Kenya: Reflections on the NIIMS Judgement

Published: 4/Apr/2019
Source: Medium.com

By Magdi Amin, Investment Partner, Omidyar Network

This week, the High Court of Kenya suspended core aspects of the National Integrated Identity Management System (NIIMS), popularly referred to as Huduma Namba, meaning “government service number,” pending hearings and the resolution of legal suits filed against the program.

The court’s decision gives the Kenyan government, civil society, digital rights advocates, citizens, and residents an opportunity to make changes that ensure NIIMS reflects Good ID in design and implementation going forward.

Good ID is our normative framing for digital identity systems that focus on individual empowerment while ensuring adequate safeguards.

At its core, Good ID is inclusive, offers significant personal value, and empowers individuals with privacy, security, and control.

Good ID issuers build trust with transparency and accountability.

And through thoughtful features, Good ID seeks to address exclusion, discrimination, surveillance, consent, and other key issues of our time.

The ruling was in response to a consolidated petition of three separate cases filed by the Kenya Human Rights Commission (KHRC), Nubian Rights Forum, and the Kenya National Commission on Human Rights (KNHCR).

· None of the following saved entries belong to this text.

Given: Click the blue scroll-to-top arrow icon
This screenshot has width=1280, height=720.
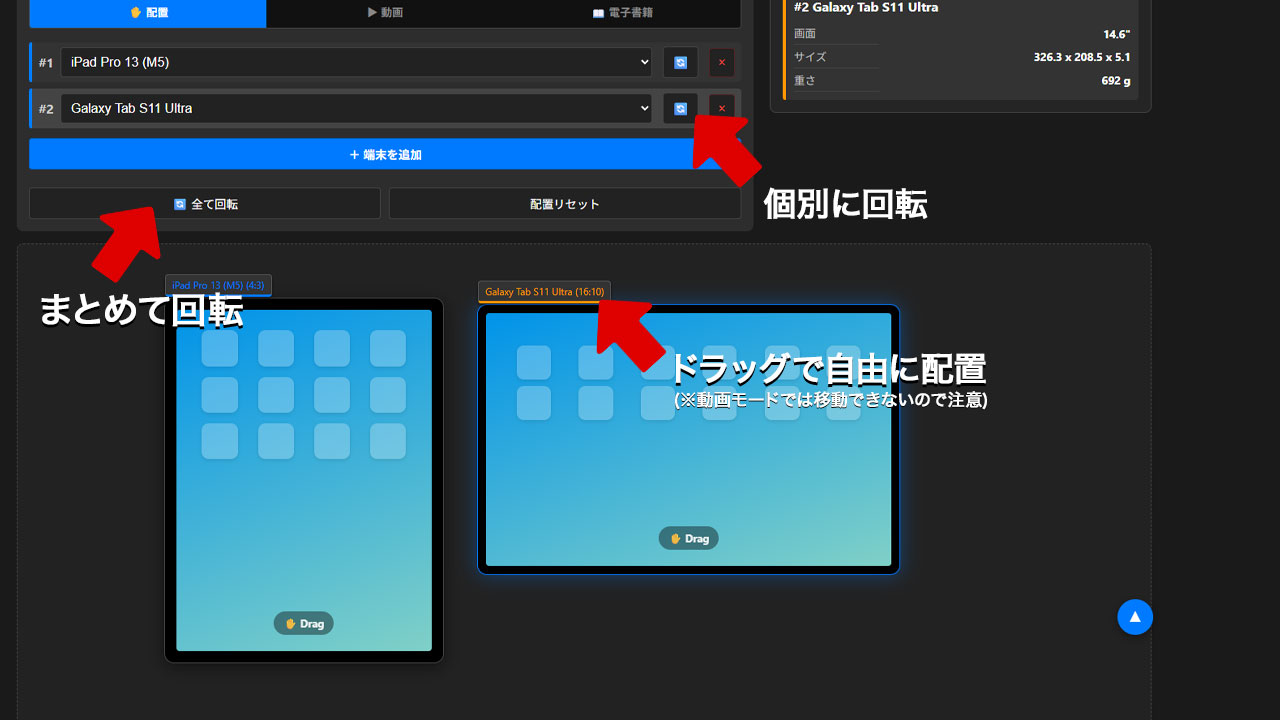Looking at the screenshot, I should tap(1135, 617).
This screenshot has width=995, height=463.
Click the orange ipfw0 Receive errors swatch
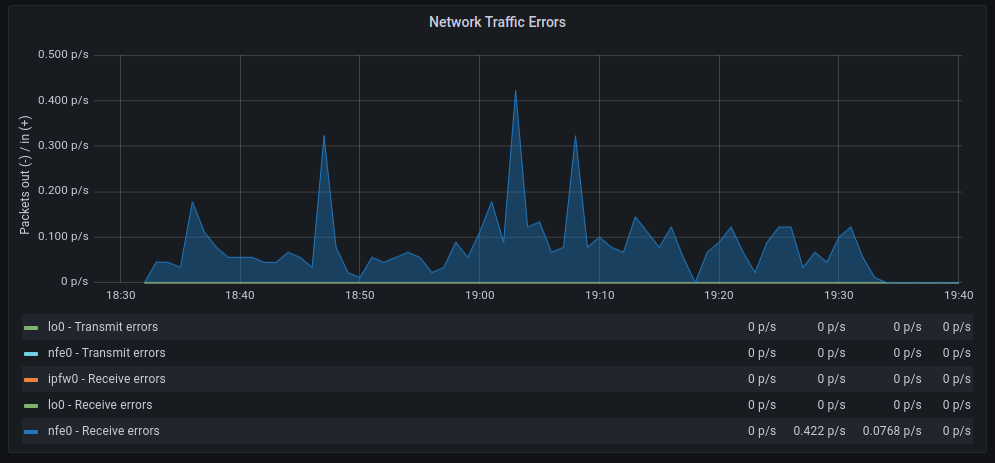click(31, 379)
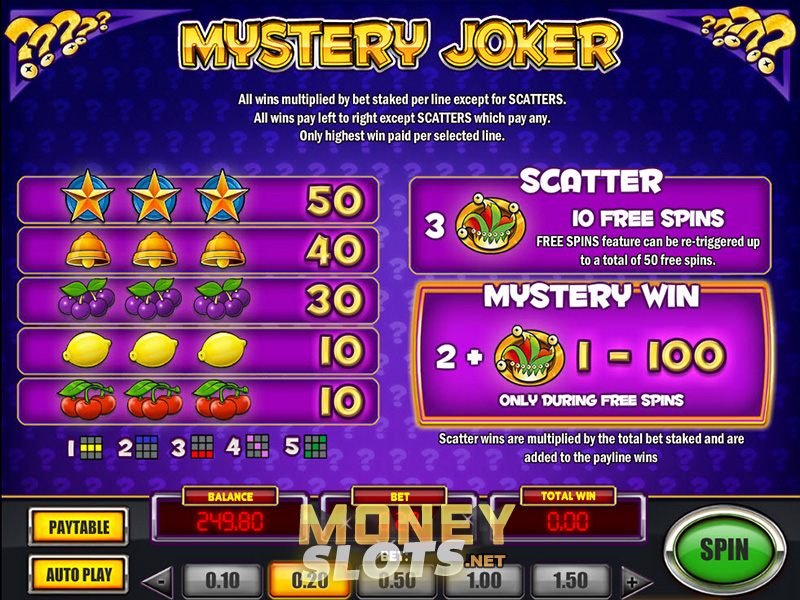Select the 0.20 bet value
The width and height of the screenshot is (800, 600).
pyautogui.click(x=309, y=580)
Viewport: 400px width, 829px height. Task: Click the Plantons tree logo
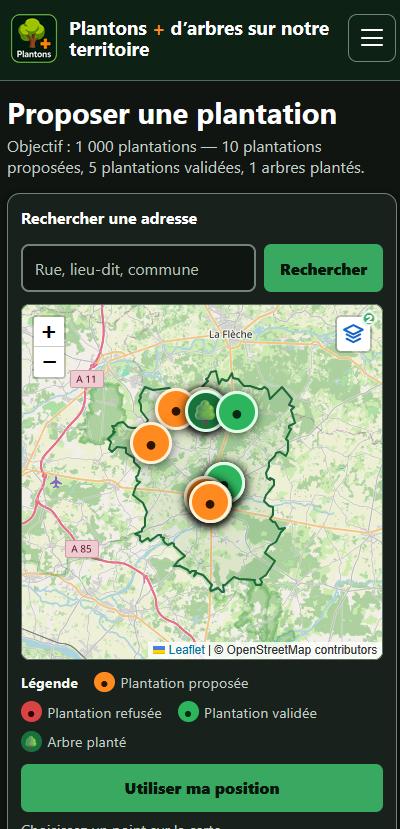(34, 39)
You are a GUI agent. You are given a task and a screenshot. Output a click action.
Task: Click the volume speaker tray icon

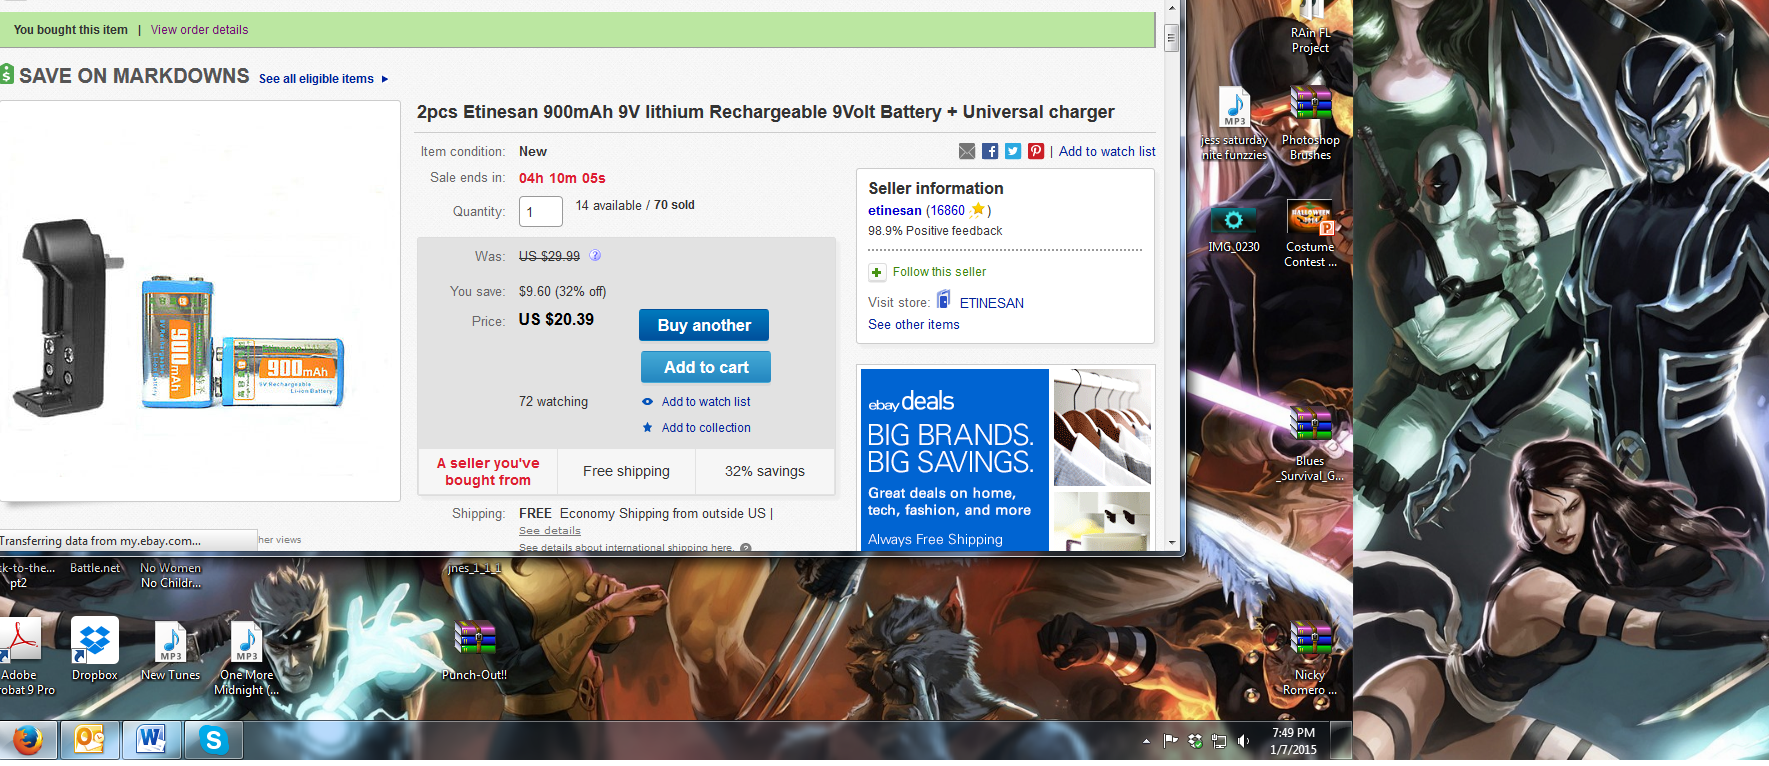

They expressed concern that the original design could potentially exclude segments of population. They noted the risks of collecting personally identifiable data at a national level scale without a data protection and privacy framework, safeguards, and recourse for harms. And they raised issues related to the lack of adequate public participation and inputs to the amendment of the Registration of Persons Act that they say infringes on basic constitutional rights, such as equality and non-discrimination.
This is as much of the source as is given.